Work item
From the first line of the data through the line containing "kiállítás (671, 85)", return each line exactly.

Given data
-----

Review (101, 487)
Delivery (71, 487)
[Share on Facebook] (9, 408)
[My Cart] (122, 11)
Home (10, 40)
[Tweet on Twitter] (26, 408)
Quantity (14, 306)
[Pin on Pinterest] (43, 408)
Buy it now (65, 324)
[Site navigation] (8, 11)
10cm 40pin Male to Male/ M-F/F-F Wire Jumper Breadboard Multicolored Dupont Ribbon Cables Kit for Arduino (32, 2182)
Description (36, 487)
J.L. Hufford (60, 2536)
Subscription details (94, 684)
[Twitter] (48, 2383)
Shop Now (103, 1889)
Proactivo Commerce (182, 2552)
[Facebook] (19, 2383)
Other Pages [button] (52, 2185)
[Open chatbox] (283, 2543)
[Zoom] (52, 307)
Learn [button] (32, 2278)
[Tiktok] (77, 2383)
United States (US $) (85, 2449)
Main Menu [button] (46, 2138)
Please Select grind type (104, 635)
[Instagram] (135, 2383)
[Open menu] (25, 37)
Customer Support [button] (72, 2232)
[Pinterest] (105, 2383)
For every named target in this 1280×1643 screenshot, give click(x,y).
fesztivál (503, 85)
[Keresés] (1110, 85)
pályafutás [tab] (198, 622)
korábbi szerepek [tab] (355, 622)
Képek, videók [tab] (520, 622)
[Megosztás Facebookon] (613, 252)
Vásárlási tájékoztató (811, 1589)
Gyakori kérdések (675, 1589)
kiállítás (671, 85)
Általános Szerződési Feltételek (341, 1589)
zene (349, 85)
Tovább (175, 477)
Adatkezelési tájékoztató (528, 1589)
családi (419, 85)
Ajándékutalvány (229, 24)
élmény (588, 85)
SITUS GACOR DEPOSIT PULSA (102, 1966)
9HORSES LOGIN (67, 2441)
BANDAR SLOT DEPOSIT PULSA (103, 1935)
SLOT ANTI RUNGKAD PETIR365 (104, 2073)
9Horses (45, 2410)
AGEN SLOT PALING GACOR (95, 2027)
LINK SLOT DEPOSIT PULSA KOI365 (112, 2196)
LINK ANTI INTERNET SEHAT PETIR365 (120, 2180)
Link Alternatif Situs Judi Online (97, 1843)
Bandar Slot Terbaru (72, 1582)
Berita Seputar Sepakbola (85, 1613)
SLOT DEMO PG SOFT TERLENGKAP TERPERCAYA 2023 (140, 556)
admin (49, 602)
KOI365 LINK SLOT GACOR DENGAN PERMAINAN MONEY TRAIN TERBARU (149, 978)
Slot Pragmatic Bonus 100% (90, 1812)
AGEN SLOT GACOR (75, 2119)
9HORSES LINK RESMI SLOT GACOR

-----

Answer
Review (101, 487)
Delivery (71, 487)
[Share on Facebook] (9, 408)
[My Cart] (122, 11)
Home (10, 40)
[Tweet on Twitter] (26, 408)
Quantity (14, 306)
[Pin on Pinterest] (43, 408)
Buy it now (65, 324)
[Site navigation] (8, 11)
10cm 40pin Male to Male/ M-F/F-F Wire Jumper Breadboard Multicolored Dupont Ribbon Cables Kit for Arduino (32, 2182)
Description (36, 487)
J.L. Hufford (60, 2536)
Subscription details (94, 684)
[Twitter] (48, 2383)
Shop Now (103, 1889)
Proactivo Commerce (182, 2552)
[Facebook] (19, 2383)
Other Pages [button] (52, 2185)
[Open chatbox] (283, 2543)
[Zoom] (52, 307)
Learn [button] (32, 2278)
[Tiktok] (77, 2383)
United States (US $) (85, 2449)
Main Menu [button] (46, 2138)
Please Select grind type (104, 635)
[Instagram] (135, 2383)
[Open menu] (25, 37)
Customer Support [button] (72, 2232)
[Pinterest] (105, 2383)
For every named target in this 1280×1643 screenshot, give click(x,y).
fesztivál (503, 85)
[Keresés] (1110, 85)
pályafutás [tab] (198, 622)
korábbi szerepek [tab] (355, 622)
Képek, videók [tab] (520, 622)
[Megosztás Facebookon] (613, 252)
Vásárlási tájékoztató (811, 1589)
Gyakori kérdések (675, 1589)
kiállítás (671, 85)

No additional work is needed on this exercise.